Another fundamental question is how heterogeneous tissue‐resident Treg cells are with respect to ontogeny and function, and how this heterogeneity differs in specific inflammatory contexts when compared with the steady state? Are there distinct skin Treg cell subsets that facilitate HF cycling, skin regeneration and suppression of inflammatory responses? In the lungs of mice, a distinct population of amphiregulin‐expressing Treg cells may preferentially mediate tissue repair when compared with an anti‐inflammatory subset that expresses high levels of IL‐10.12 Interestingly, Treg‐derived amphiregulin and subsequent tissue regeneration were induced in response to innate‐like inflammatory cues from the local environment, independent of TCR signalling. Tissue‐specific cues that activate subsets of Treg cells to perform specialized functions in skin have yet to be defined. In addition, the immune and non‐immune (i.e. parenchymal) cells within skin that Treg cells modulate to mediate these specialized functions are largely unknown. Do Treg cells alter the function of keratinocytes, fibroblasts and/or adipocytes in skin, and if so, how?

Treg cells comprise a large component of tumour‐infiltrating lymphocytes found in most human tumours and in many tumour models in mice. Elevated frequencies of these cells in tumours, for example in ovarian cancer, have been correlated with worse clinical outcomes.73 However, the role of Treg cells in the pathogenesis of human cancer is poorly understood. Do these cells primarily function to suppress anti‐tumour immune responses early during tumorigenesis or do they function to suppress these responses in advanced stage metastatic disease, or both? Do Treg cells in tumours have alternative functions, independent of their roles in suppressing anti‐tumour immune responses? Targeted inhibition of the immune checkpoint pathways programmed death protein‐1 (PD‐1) and CTLA‐4 has revolutionized therapy for advanced cancer, with perhaps the most striking results in melanoma, a tumour that arises in skin and mucous membranes. Interestingly, a flow cytometric‐based analysis of a large cohort of metastatic melanoma patients both before and after anti‐PD‐1 therapy demonstrated an increased activation of CD8+ tumour‐infiltrating lymphocytes, with no observable effect on tumour‐infiltrating Treg cell frequencies or activation status.74 These results indicate that Treg cell modulation plays a minimal role in mediating advanced tumour regression in the context of anti‐PD‐1 monotherapy, and that productive anti‐tumour immune responses can be achieved in the presence of highly activated tumour‐infiltrating Treg cells. Moving forward, it will be important to elucidate whether Treg cells play a functional role in the development or progression of melanoma or non‐melanoma skin cancers such as basal cell carcinoma and squamous cell carcinoma in humans.

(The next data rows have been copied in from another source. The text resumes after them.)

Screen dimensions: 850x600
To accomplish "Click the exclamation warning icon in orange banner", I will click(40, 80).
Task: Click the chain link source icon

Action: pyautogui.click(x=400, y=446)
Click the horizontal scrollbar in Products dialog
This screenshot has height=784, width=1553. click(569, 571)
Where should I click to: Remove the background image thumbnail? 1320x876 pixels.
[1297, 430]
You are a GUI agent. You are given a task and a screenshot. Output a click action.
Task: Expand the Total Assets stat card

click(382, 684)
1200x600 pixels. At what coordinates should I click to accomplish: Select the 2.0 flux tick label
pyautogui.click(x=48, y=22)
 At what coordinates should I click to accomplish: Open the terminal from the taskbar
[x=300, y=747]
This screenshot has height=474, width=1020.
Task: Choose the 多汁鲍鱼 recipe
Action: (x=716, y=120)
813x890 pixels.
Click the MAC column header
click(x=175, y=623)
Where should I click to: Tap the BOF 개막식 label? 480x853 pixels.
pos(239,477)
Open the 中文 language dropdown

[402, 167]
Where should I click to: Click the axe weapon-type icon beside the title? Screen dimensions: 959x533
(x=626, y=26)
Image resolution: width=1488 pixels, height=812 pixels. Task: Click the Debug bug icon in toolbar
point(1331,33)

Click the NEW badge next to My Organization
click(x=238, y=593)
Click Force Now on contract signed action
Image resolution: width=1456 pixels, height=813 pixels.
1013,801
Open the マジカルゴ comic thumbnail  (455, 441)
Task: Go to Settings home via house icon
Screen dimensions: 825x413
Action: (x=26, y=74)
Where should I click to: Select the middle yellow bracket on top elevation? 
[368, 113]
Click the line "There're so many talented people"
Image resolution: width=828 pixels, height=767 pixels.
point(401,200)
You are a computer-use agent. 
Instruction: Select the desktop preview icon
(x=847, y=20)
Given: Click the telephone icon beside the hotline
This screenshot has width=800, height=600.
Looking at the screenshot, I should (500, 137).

In summary, the skin is home to a large proportion of Treg cells and many of these cells in the peripheral circulation have the propensity to migrate to this tissue. Treg cells play a major role in establishing and maintaining immune homeostasis in tissues and are most likely comprised of multiple subsets with unique functions. Some of these functions are most likely unique to skin and we are only beginning to understand the cellular and molecular mechanisms by which Treg cells function in this tissue. Because Treg cells are thought to mediate the majority of their functions in the tissues in which they reside, and optimal therapeutic approaches directed at either augmenting or inhibiting these cells will most likely require strategies that target specific subsets, it is of fundamental importance to further define the function of these cells in tissues such as skin.

Disclosures

The authors have no competing interests to declare.